Let’s start with the structure, in my head the biggest flaw of the movie, the film feels like it’s divided into two pieces. There’s an extended prologue/repeated introductions to the main characters, and their mission in Midway Center. Unlike traditional films which tend to aim for a 3-act structure, Suicide Squad just felt like a very extended 2nd act. And there’s really not much you can do with that because the movie doesn’t have anything that could be added to make a compelling 3rd act. Because you are still stuck with the main villain and “threat” that is presented in the previous 2 hours.
Due to the odd structure of the film, the pacing also suffers. Like I noted above, the movie does repeatedly introduce its core characters in the first 20-30 minutes. It is a truly bizarre decision to be sure. Then the movie kind of introduces then jumps into the threat being in their endgame. There’s really not much build-up to that or anything. Unlike the structure, I do think the extended cut could help (maybe not completely salvage) the film’s pace. Either by slowing it down and introducing characters and the villain more organically or speeding it up and not introducing certain characters as slowly. It’s an ensemble cast so I get the need to introduce them, but not all men are created equal.
The other big addition is going to be the Joker’s role in the film.
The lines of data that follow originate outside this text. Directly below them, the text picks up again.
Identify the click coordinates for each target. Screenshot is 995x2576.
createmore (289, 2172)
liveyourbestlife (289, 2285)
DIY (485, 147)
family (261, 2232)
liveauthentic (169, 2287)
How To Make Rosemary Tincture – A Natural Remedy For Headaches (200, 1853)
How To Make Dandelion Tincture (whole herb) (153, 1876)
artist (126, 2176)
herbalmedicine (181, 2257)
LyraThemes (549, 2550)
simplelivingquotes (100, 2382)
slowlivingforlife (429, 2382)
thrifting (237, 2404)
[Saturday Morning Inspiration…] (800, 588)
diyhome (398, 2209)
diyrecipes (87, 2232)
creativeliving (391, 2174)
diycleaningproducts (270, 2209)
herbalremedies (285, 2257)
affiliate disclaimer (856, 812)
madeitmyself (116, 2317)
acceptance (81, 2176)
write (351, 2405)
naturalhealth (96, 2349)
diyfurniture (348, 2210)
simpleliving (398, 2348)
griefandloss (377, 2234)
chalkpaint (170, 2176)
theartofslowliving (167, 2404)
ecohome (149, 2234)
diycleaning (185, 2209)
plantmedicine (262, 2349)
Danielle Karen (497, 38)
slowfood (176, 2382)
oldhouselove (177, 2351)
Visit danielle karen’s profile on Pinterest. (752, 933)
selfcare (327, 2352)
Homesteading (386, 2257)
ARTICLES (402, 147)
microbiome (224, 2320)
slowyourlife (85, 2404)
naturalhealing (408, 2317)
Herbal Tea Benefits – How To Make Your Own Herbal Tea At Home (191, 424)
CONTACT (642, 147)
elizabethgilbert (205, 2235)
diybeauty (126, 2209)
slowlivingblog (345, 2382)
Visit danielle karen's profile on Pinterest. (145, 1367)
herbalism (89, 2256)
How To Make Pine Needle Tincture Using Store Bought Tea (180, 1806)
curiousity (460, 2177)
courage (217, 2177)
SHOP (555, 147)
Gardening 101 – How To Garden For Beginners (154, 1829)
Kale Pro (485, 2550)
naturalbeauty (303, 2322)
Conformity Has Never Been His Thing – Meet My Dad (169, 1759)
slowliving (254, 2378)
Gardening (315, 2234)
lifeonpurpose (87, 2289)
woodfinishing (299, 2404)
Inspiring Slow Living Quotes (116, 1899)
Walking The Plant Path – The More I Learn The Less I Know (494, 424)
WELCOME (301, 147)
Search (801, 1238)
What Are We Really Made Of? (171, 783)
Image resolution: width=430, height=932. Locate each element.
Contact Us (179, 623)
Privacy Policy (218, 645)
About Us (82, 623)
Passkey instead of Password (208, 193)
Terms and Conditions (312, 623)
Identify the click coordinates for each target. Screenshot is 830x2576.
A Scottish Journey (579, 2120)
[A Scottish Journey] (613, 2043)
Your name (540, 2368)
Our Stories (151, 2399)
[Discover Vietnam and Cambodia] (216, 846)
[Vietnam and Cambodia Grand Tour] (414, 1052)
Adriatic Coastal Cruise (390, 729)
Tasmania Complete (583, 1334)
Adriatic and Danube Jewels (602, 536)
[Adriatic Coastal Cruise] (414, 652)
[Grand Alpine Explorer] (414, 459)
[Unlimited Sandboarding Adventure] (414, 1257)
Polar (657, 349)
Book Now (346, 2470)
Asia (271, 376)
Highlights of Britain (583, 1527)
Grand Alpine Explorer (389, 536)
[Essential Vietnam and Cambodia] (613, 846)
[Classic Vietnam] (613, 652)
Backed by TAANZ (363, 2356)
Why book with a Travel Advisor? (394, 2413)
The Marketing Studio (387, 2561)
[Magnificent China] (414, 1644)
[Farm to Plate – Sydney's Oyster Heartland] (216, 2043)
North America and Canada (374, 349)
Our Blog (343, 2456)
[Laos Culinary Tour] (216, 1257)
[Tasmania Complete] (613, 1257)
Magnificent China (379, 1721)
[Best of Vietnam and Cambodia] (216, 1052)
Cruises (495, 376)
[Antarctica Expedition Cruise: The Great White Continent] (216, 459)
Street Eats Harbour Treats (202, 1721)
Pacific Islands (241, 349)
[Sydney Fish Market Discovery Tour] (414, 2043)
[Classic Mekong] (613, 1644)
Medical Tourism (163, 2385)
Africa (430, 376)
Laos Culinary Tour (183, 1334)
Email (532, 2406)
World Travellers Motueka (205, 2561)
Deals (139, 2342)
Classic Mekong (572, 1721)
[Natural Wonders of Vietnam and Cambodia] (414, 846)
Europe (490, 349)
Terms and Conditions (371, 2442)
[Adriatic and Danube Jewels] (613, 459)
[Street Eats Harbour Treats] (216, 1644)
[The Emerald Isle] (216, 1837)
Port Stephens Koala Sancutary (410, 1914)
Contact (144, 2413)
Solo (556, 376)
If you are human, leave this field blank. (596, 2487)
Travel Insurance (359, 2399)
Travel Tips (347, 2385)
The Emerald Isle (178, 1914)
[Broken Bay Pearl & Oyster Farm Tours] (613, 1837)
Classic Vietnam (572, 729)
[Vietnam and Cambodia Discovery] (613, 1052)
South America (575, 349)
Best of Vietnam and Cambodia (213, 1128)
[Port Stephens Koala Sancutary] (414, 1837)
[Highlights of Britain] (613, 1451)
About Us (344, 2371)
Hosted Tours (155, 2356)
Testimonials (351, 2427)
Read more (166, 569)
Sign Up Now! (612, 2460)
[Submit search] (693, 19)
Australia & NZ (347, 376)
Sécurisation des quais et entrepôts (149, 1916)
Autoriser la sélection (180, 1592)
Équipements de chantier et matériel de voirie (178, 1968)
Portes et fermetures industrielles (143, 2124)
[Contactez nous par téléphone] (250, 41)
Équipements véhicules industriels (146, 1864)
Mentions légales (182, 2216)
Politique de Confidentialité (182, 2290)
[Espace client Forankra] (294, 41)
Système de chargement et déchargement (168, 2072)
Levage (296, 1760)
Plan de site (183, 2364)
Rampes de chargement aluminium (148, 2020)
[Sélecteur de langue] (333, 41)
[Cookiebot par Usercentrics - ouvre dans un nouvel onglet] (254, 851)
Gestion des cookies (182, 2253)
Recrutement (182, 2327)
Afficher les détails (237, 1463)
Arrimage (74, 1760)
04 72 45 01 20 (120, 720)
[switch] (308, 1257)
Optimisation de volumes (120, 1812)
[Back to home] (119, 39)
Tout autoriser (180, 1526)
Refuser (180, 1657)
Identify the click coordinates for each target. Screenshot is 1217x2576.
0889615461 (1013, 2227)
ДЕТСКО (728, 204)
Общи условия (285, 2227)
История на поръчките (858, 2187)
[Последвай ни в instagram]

Jared Leto was less than thrilled about the Joker’s diminished role in the original cut, but what would an extended role in this movie look like for him? Most have speculated that the Harley/Joker dynamic was originally a lot more toxic than how it was presented in the finished version, and I would completely understand why Warner steered away from that direction. But would they re-introduce these elements in an extended cut? How would fans reactions change, and does it really add any meat to the potatoes?
I was really interested in seeing the Batman v Superman Ultimate Edition to see how it fleshed out that film, I’m intrigued to see the Suicide Squad cut to see if it can possibly fix these glaring fundamental flaws.